* _PROVIDED PASSAGE_
>>>>>
Showing posts with label civil partnerships. Show all posts
Showing posts with label civil partnerships. Show all posts

31 July 2007

Civil Partnerships Are the Best Way To Protect the Rights Of Unmarried Couples

The proposals on new measures to protect the legal rights of co-habiting couples, published today by the Law Commission, constitute a valuable, well thought-out contribution to the debate on the rights, responsibilities, legal status and social provisions relating to couples, whether married or not.

However, the proposals stop short of recommending any formal legal status for co-habiting couples, such as a registered or civil partnership - for straight couples as well as gay. The primary justification for not making such a recommendation appears to be that this would be viewed by some organisations, such as the Church, as undermining the marriage institution; and that this might undermine support for the new regulations the Law Commission is recommending.

An alternative view, set out in my blog entry on civil partnerships of 10 July and in a supporting article on new principles for marriage, is that civil partnerships are necessary and desirable for a number of reasons. The proposals made by the Law Commission today are complementary to my own proposals on civil partnerships. Indeed, the Law Commission's recommendations provide a useful regulatory framework for the resolution of financial issues resulting from the break up of a partnership, which was an issue for which I did not make any specific proposals (see items 3 and 4 in the table of differences in the provisions for separating married and unmarried couples in the 10 July post).

The Law Commission's proposals essentially give co-habiting couples the right to opt out of the regulations assuring an equitable resolution of financial and property claims resulting from a separation. The existence of formal (straight as well as gay) civil partnerships would effectively provide the opportunity for couples to opt in to a similar but more extensive set of regulations, whether or not they would otherwise have been eligible to apply for the support envisaged by the Law Commission for couples who have not opted out from it.

This might appear to be merely a technical distinction. However, it relates to more fundamental questions about why civil partnerships for straight couples may still be required even if satisfactory regulations - such as those suggested by the Law Commission - are brought in to protect the rights of separating co-habiting couples and their dependents. These reasons are set out below:

1) Civil partnerships such as those I recommend would not undermine marriage because they would be part of a more comprehensive, 360-degrees reform of the legislation and regulations governing marriage and partnerships. These would be designed to greatly strengthen marriage, and ensure that the commitments made by marrying persons are more far-reaching, strict and enforceable in law. A registered / civil partnership, in this context, would be similar to current civil marriage in terms of the degree and scope of commitment that was being made - less than the full commitment of a marriage, which would be greater than that which is formally prescribed for civil marriage in the present.

2) The full set of proposals I make involve the legalisation of marriage for gay couples, which would involve exactly the same set of rights and responsibilities as those applying to straight couples. Religious marriage would be preserved as a heterosexual-only institution - unless the Church or other religious body decided otherwise. But the civil law regulating marriages consecrated in a formal religious context would be the same as that which applied to marriages - gay or straight - formalised in a civil ceremony.

If gay marriage were introduced, there would be a need to consider whether the existing regulations governing (gay) civil partnerships should be retained or modified. Having created the legal entity of civil partnerships, it could be considered unjust to expect gay civil partners to be legally obliged to 'upgrade' their status to that of married partners if they did not choose to do so - especially if marriage implied a stricter set of rights and responsibilities than do civil partnerships and marriages today. However, if gay persons were allowed to remain civil partners even if gay marriage were legalised, it would seem discriminatory to deny the same set of options to straight couples: marriage, civil partnership or co-habitation (governed by regulations such as those recommended by the Law Commission).
<<<<<
* _WHAT THE EXERCISE ASKS_
For each statement, decide whether the blog post on civil partnerships supports it. Answer yes or no, and quote the words from the post that settle it.
(a) The Law Commission's proposals recommend a registered or civil partnership status for co-habiting couples.
(b) Under the writer's proposals, religious marriage would remain heterosexual-only unless the Church or another religious body chose otherwise.
(c) The writer's 10 July post made specific proposals on resolving financial issues arising from the break-up of a partnership.

* _ENTRIES_
>>>>>
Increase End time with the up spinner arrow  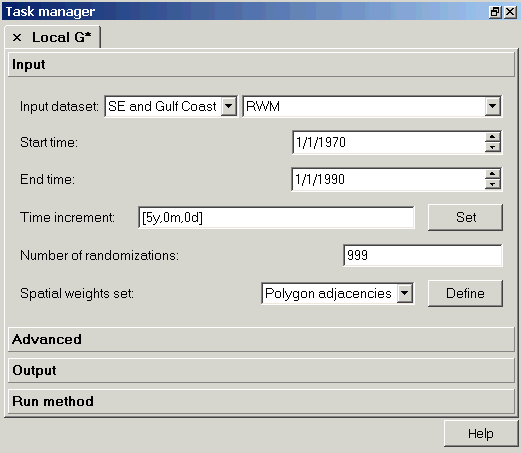493,174
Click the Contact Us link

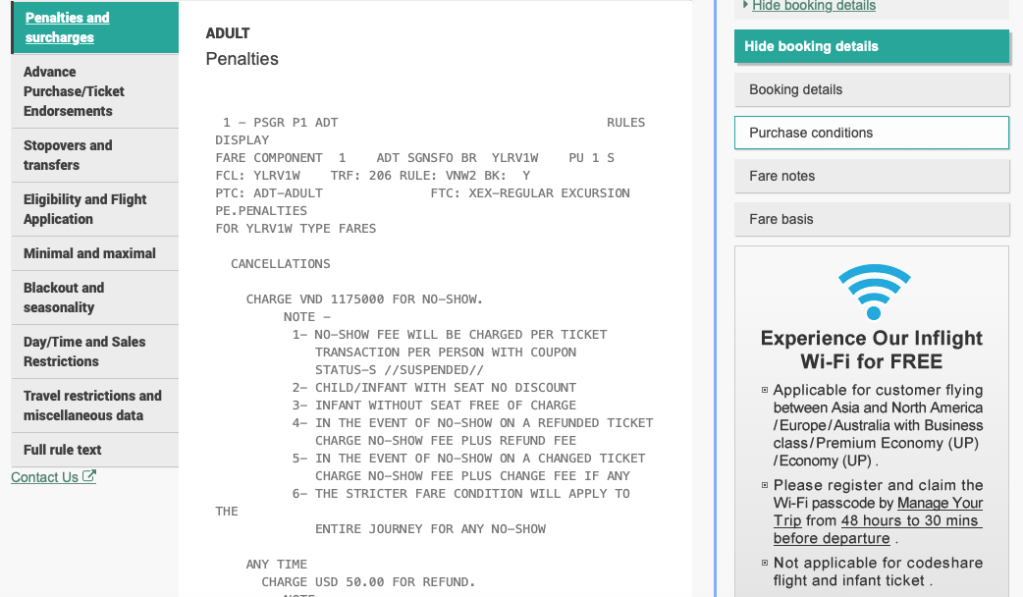point(44,477)
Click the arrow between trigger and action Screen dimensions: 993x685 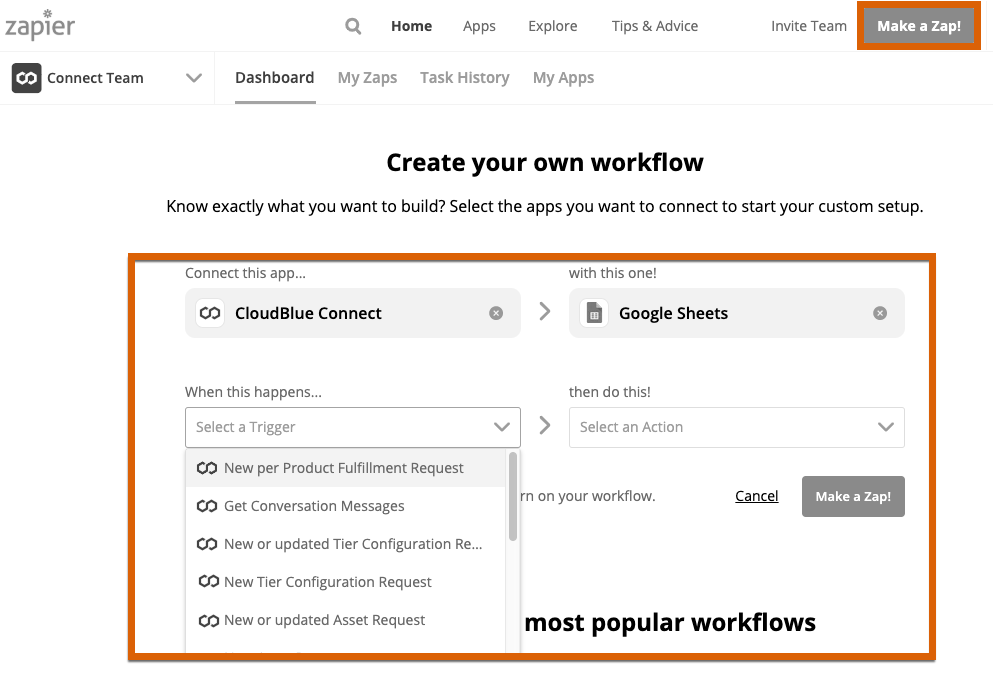click(545, 425)
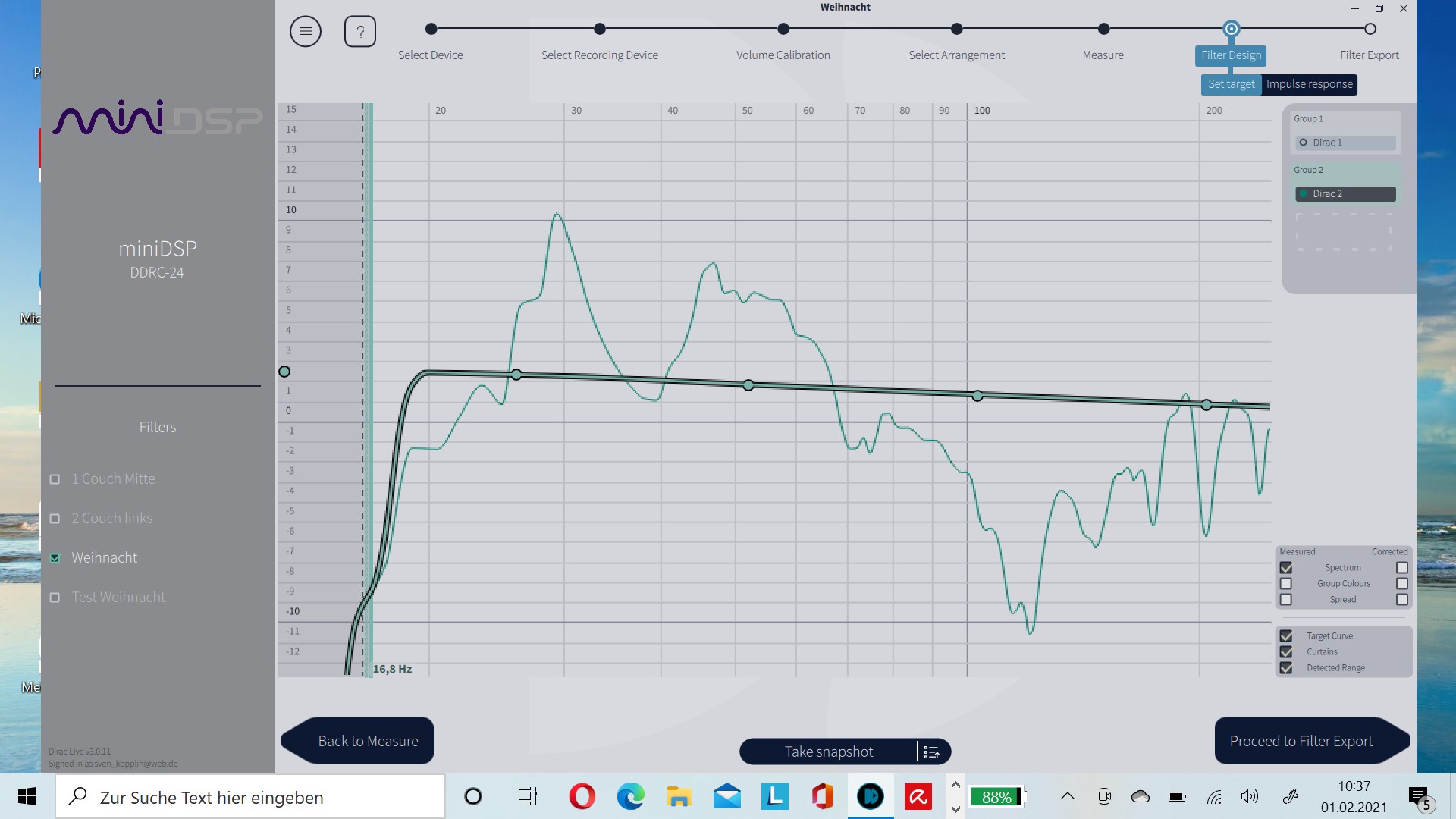Enable Corrected Spectrum checkbox

click(1401, 568)
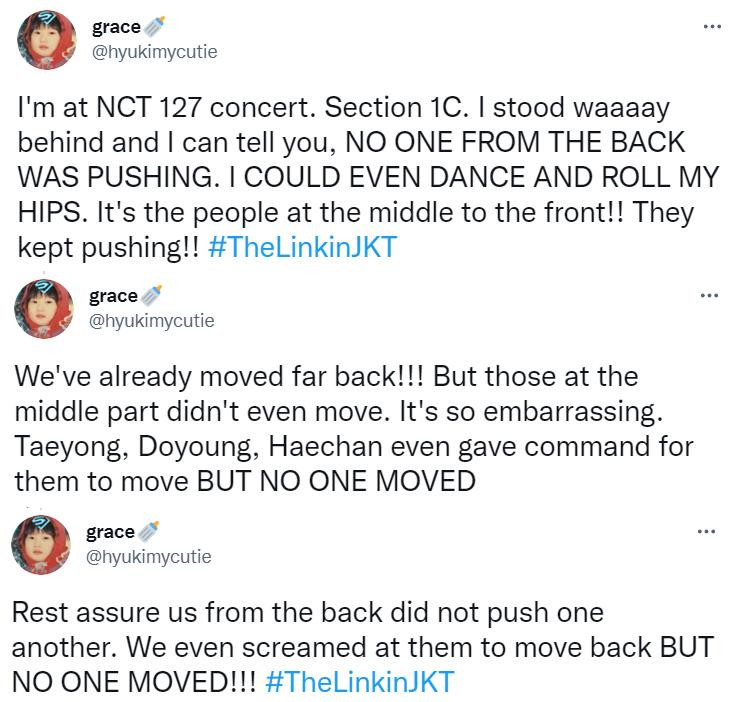Click the emoji beside grace on the "We've already moved" tweet
This screenshot has height=702, width=736.
(151, 296)
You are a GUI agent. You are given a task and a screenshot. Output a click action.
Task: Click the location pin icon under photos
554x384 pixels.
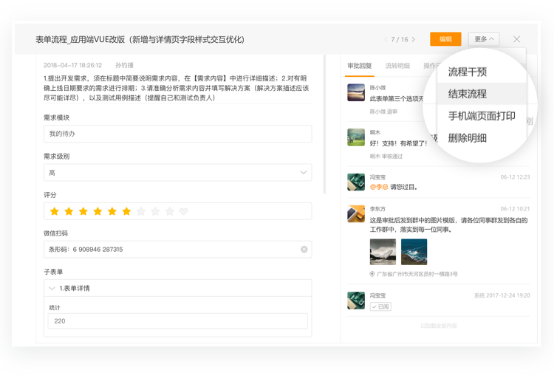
<<<<<
* _THE SOLUTION_
(a) No: "the proposals stop short of recommending any formal legal status for co-habiting couples, such as a registered or civil partnership"
(b) Yes: "Religious marriage would be preserved as a heterosexual-only institution - unless the Church or other religious body decided otherwise."
(c) No: "which was an issue for which I did not make any specific proposals"